Azure Cosmos DB Python SDK Reference
This document provides a comprehensive reference for the Azure Cosmos DB Python SDK. It covers installation, usage, and detailed explanations of core functionalities to help you build scalable and performant applications on Azure Cosmos DB.
Installation
Install the Azure Cosmos DB Python SDK using pip:
pip install azure-cosmos
It's recommended to use a virtual environment for your project.
Getting Started
The Azure Cosmos DB Python SDK allows you to interact with your Cosmos DB account from your Python applications.
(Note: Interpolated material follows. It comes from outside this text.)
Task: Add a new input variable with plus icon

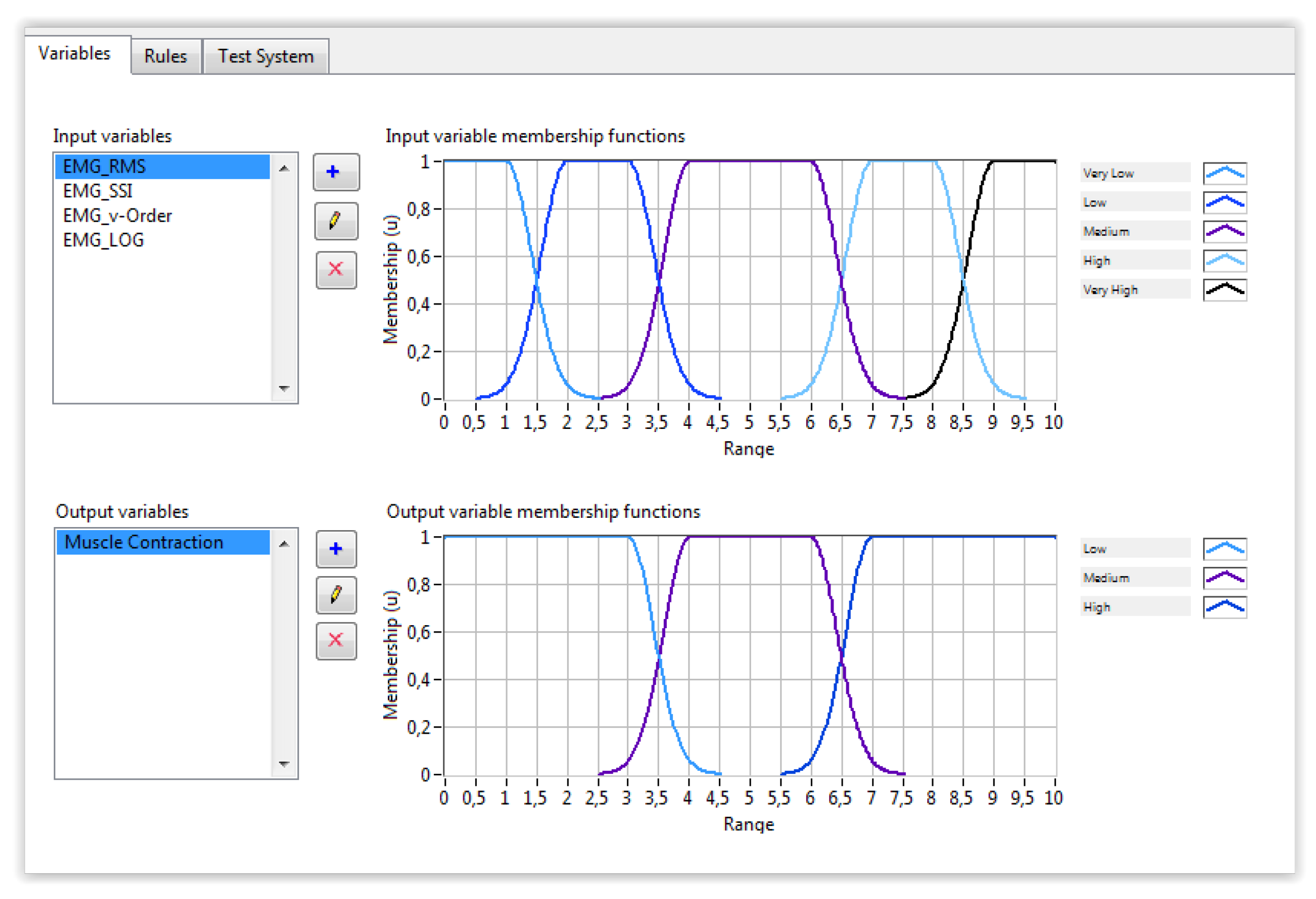Action: point(335,172)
You can perform operations such as creating databases, containers, and items, as well as executing complex queries.
Creating a Client
To interact with Cosmos DB, you need to create a client instance. This typically involves providing your account's endpoint and primary key.
from azure.cosmos import CosmosClient
# Replace with your actual endpoint and key
endpoint = "YOUR_COSMOS_DB_ENDPOINT"
key = "YOUR_COSMOS_DB_PRIMARY_KEY"
client = CosmosClient(endpoint, credential=key)
Databases
You can manage databases within your Cosmos DB account:
Creating a Database
# Get a database object
database = client.create_database_if_not_exists(id='MyDatabase')
print(f"Database created or already exists: {database.id}")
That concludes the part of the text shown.